=== Task requirements ===
Reproduce all the records word for word. Omit images.

(Stored items)
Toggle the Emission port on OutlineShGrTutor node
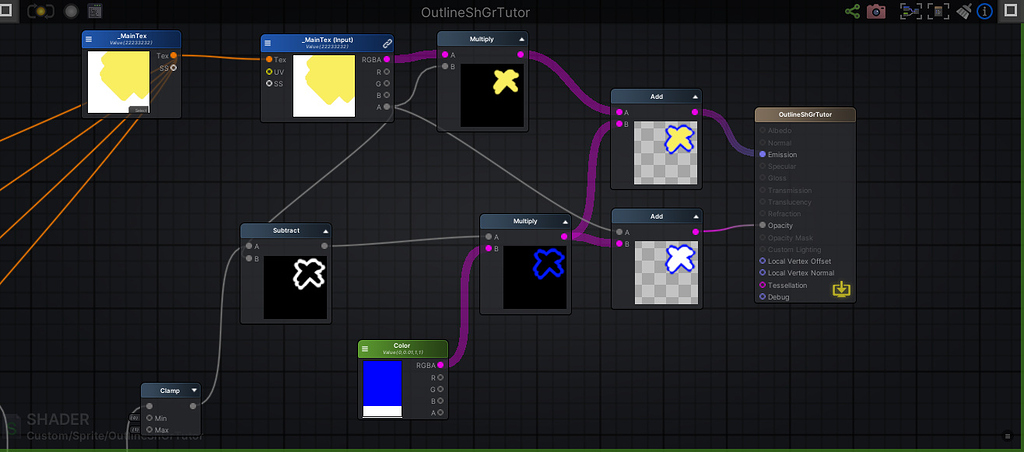 tap(763, 155)
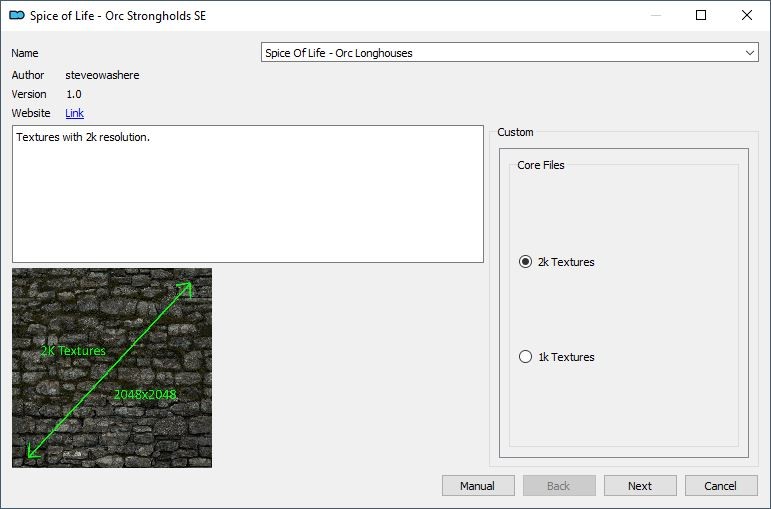Viewport: 771px width, 509px height.
Task: Click the installer app icon in title bar
Action: pos(16,15)
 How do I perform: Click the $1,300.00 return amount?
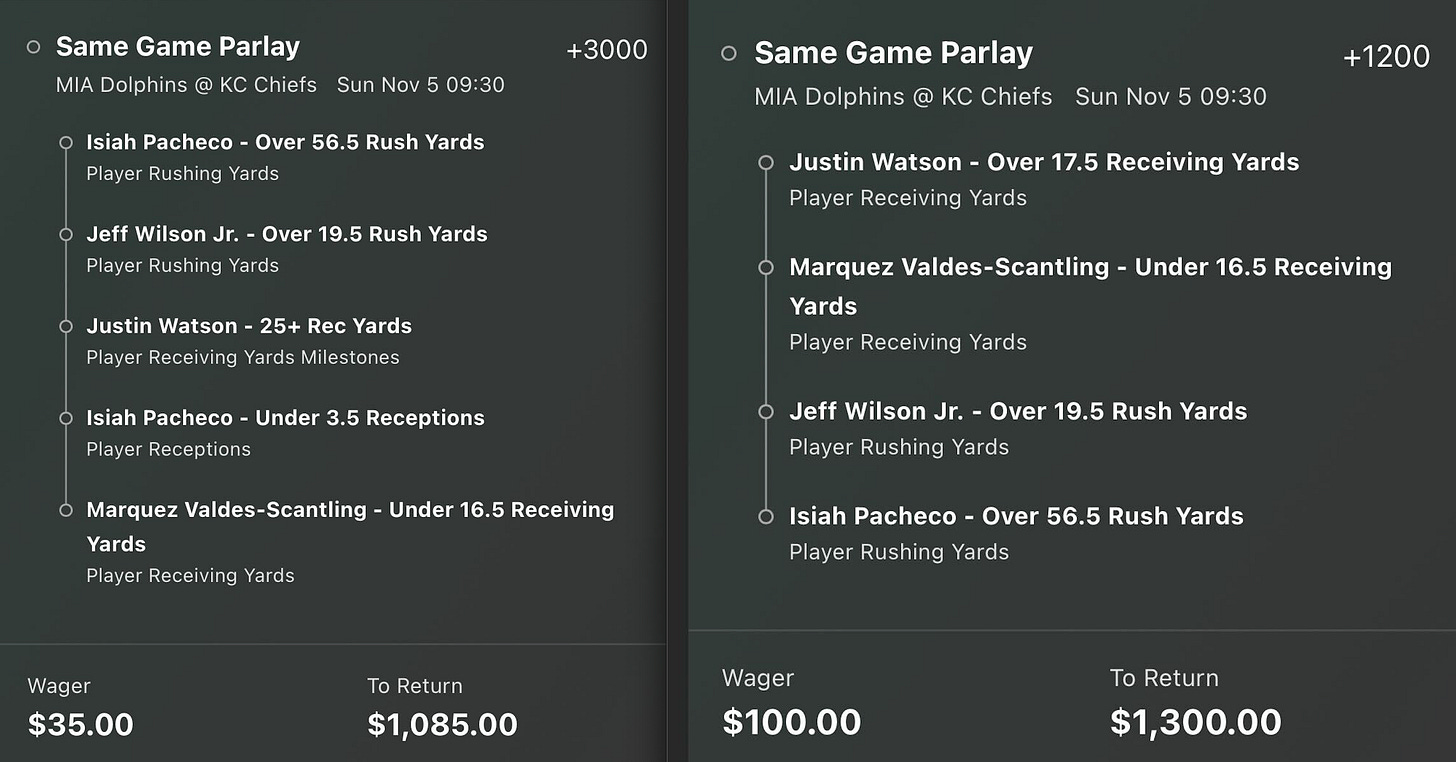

=== Result for this exercise ===
Toggle the Emission port on OutlineShGrTutor node
 tap(763, 155)
Viewport: 771px width, 509px height.
Task: Click the installer app icon in title bar
Action: pos(16,15)
 How do I perform: Click the $1,300.00 return amount?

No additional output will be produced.